GazeFlow addresses the need for passive self-monitoring of binocular coordination by combining a personalized autoencoder with a three-pronged methodological framework: Binocular Temporal-Frequency Disentanglement (BTFD) to separate gaze dynamics, Contrastive Biometric Pre-training (CBP) to enable cross-resolution transfer, and Gaze-MAML for rapid 5-shot personalization. The ambient sonification design maps disentangled anomaly factors to gradual musical changes, supporting peripheral awareness without disruption. Empirical results show strong drift detection performance (F1≈0.84) on 1000Hz-to-30Hz transfer benchmarks and favorable user feedback, with participants reporting increased awareness and a preference for ambient feedback over alerts. While preliminary, the work demonstrates a scalable, privacy-conscious approach to continuous eye-health monitoring that could complement clinical validation and broader self-management tools.

Abstract

Strabismus affects 2-4% of the population, yet individuals recovering from corrective surgery lack accessible tools for monitoring eye alignment. Dichoptic therapies require active engagement & clinical supervision, limiting their adoption for passive self-awareness. We present GazeFlow, a browser-based self-monitoring system that uses a personalized temporal autoencoder to detect eye drift patterns from webcam-based gaze tracking & provides ambient audio feedback. Unlike alert-based systems, GazeFlow operates according to calm computing principles, morphing musical parameters in proportion to drift severity while remaining in peripheral awareness. We address the challenges of inter-individual variability & domain transfer (1000Hz research to 30Hz webcam) by introducing Binocular Temporal-Frequency Disentanglement (BTFD), Contrastive Biometric Pre-training (CBP), & Gaze-MAML. We validate our approach on the GazeBase dataset (N=50) achieving F1=0.84 for drift detection, & conduct a preliminary user study (N=6) with participants having intermittent strabismus. Participants reported increased awareness of their eye behaviour (M=5.8/7) & preference for ambient feedback over alerts (M=6.2/7). We discuss the system's potential for self-awareness applications & outline directions for clinical validation.
Paper Structure (13 sections, 1 equation, 1 figure, 4 tables, 1 algorithm)

This paper contains 13 sections, 1 equation, 1 figure, 4 tables, 1 algorithm.

Figures (1)

  • Figure 1: GazeFlow architecture. Phase 1: Extracts 6D gaze features (velocity, H/V deviation, vergence, pupil ratio, fixation stability) from webcam via MediaPipe at 30Hz, windowed into 3-second segments.

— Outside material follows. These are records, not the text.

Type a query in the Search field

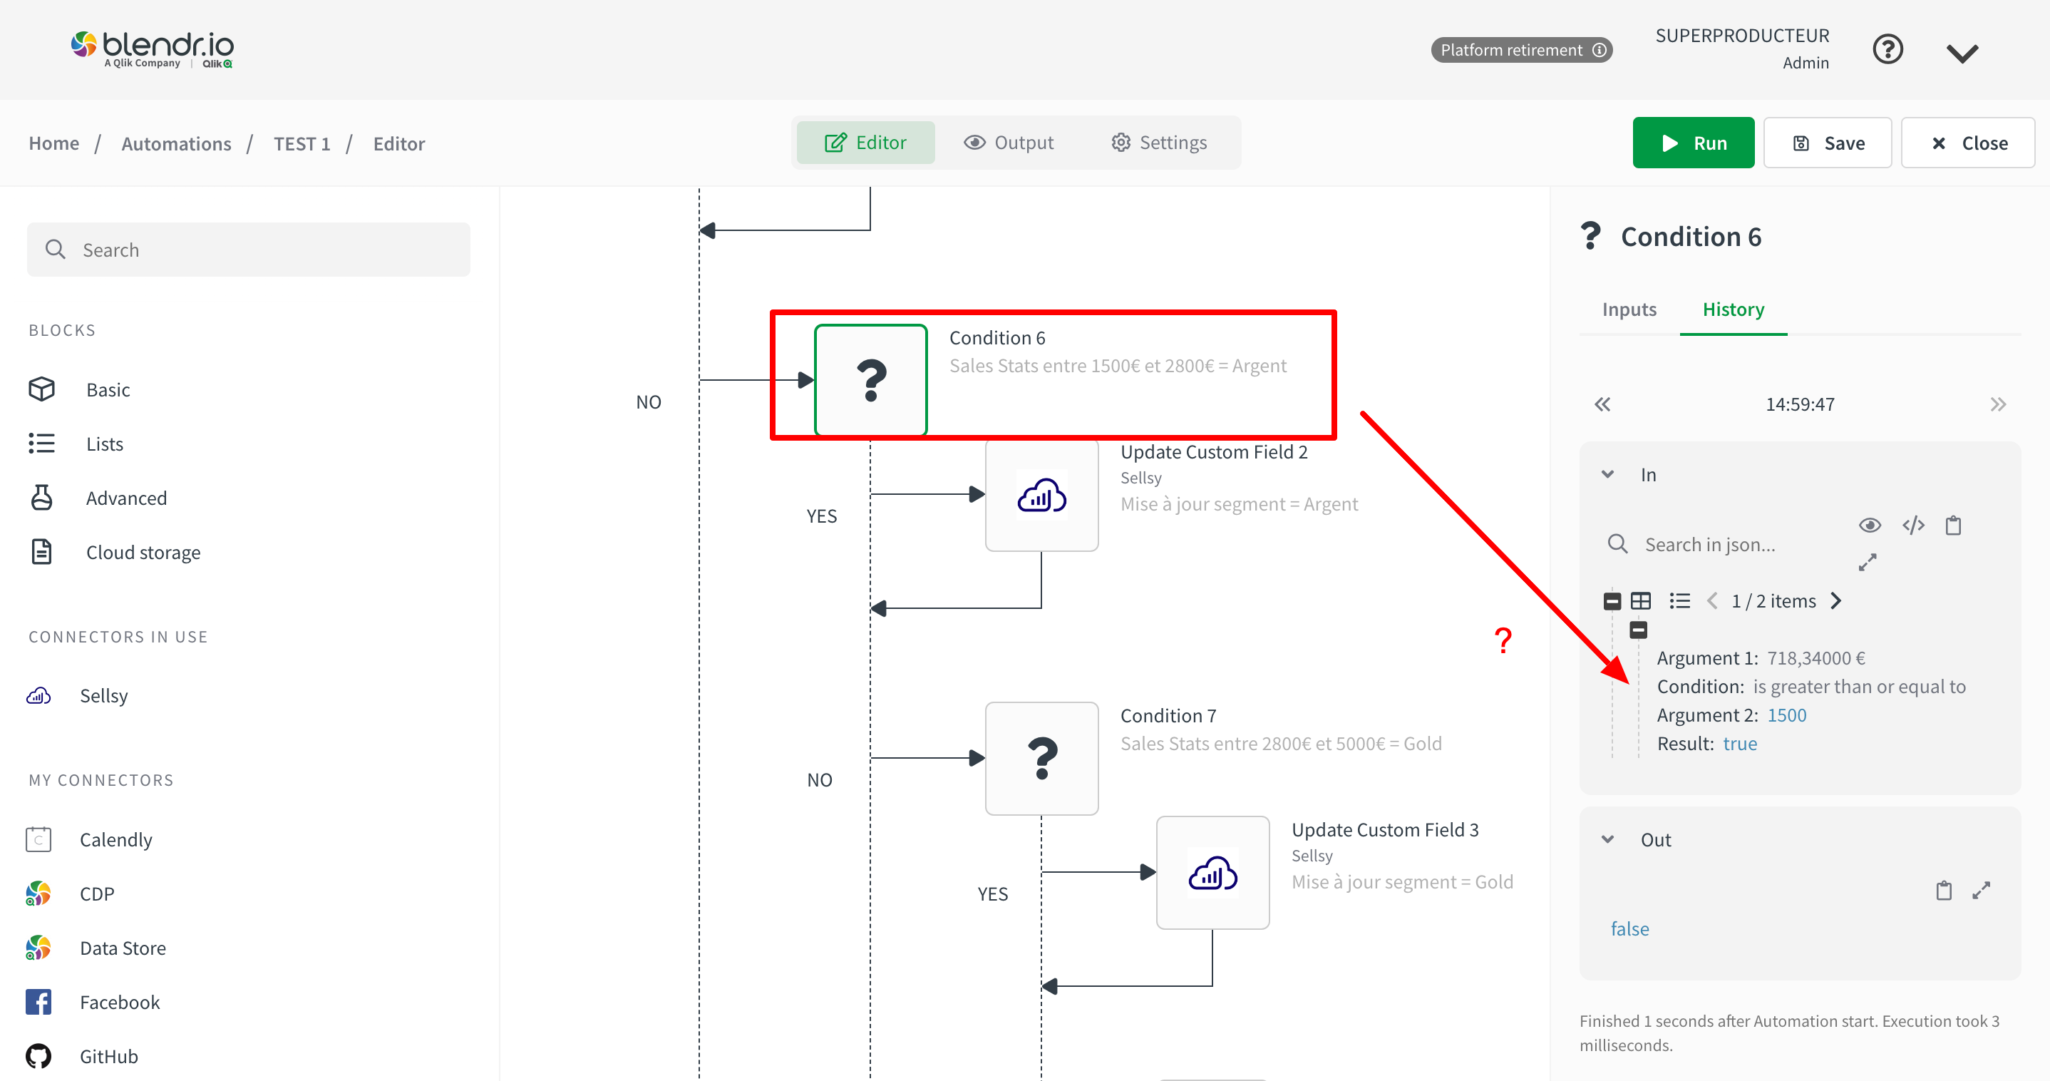coord(247,249)
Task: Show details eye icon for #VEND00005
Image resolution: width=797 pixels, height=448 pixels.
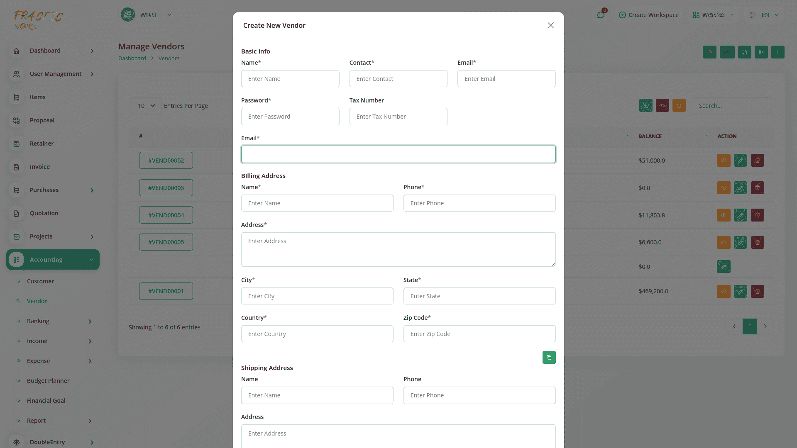Action: point(724,242)
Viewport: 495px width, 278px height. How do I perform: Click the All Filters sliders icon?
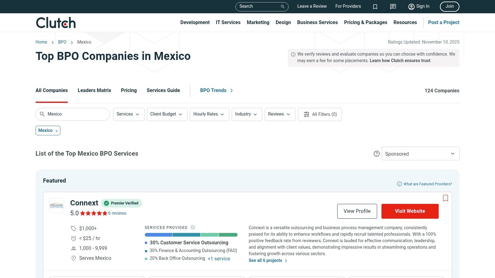tap(306, 114)
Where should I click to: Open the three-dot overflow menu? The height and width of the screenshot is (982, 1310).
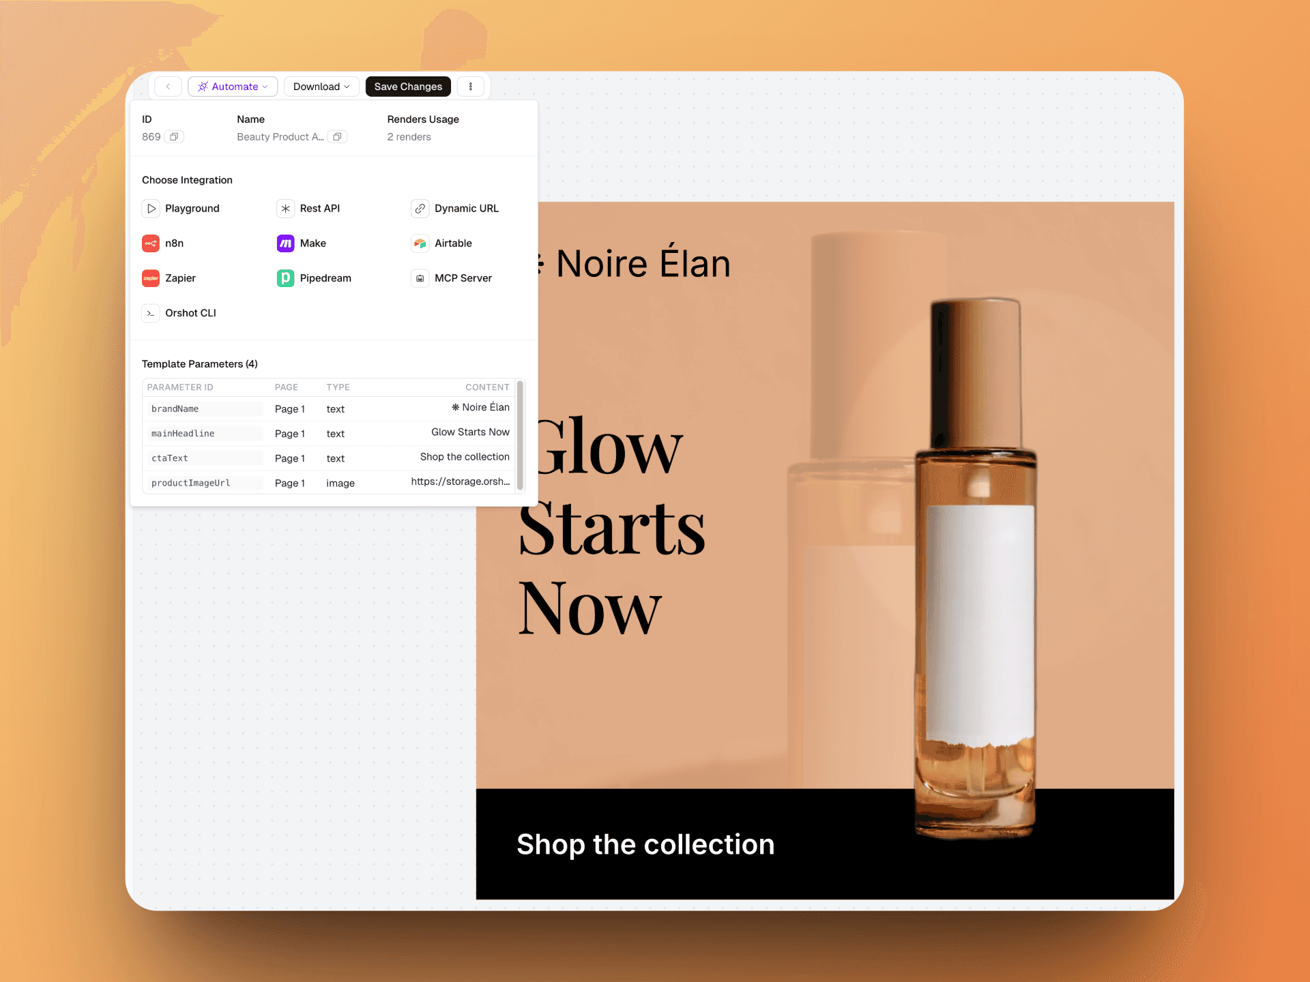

Phase 2: Applies wavelet decomposition (DWT) separating fast (7--15Hz) & slow ($<$2Hz) dynamics; dual-pathway encoder processes temporal & frequency representations; $\beta$-VAE produces disentangled 24D latent space with interpretable factors. Phase 3: Biometric pre-training learns cross-resolution invariant representations; Gaze-MAML enables 5-shot personalization via single gradient step. Phase 4: Maps per-factor anomaly scores to graduated ambient audio parameters (scale, rhythm, filter, reverb) via continuous morphing.